### Exercise task
Count the lines in the records below that contain the string "screenshot" and state only that number.

- - -

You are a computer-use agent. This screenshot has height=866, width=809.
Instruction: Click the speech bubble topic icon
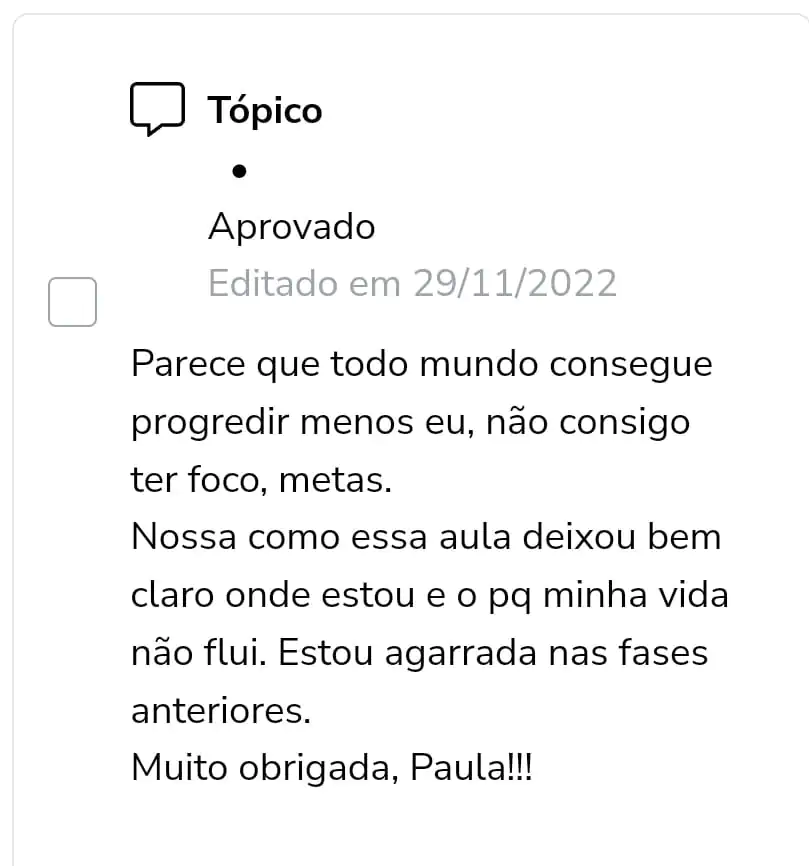(x=157, y=109)
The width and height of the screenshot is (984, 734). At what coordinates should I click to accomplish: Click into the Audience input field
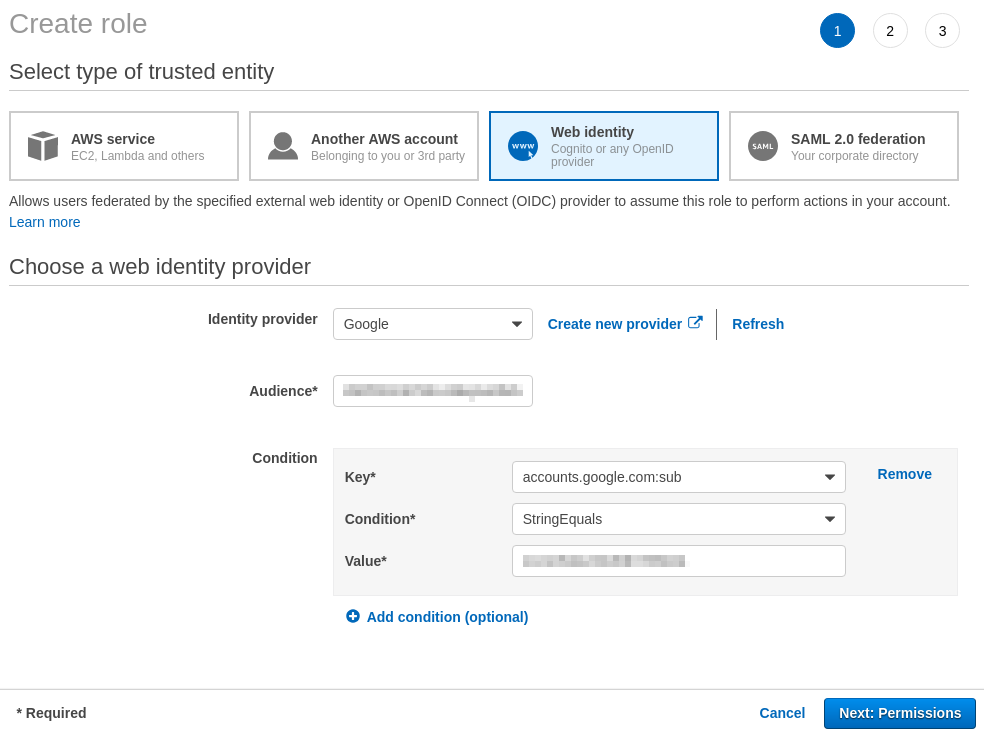tap(432, 391)
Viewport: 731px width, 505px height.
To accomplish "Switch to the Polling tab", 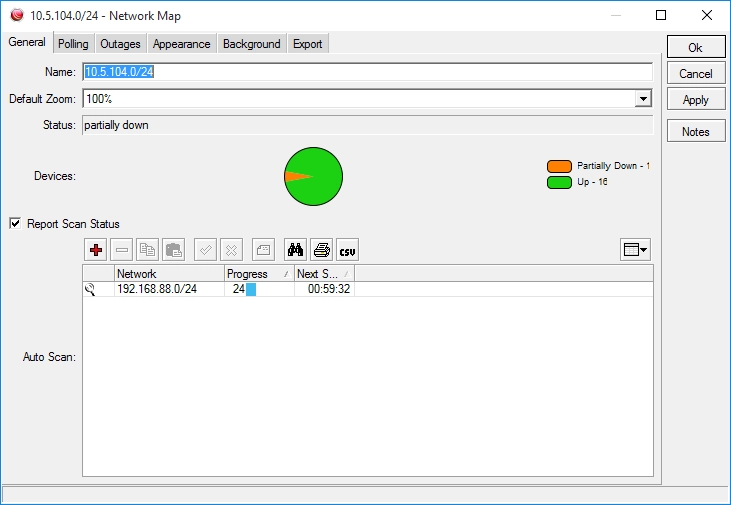I will tap(73, 44).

- - -

### Task response
2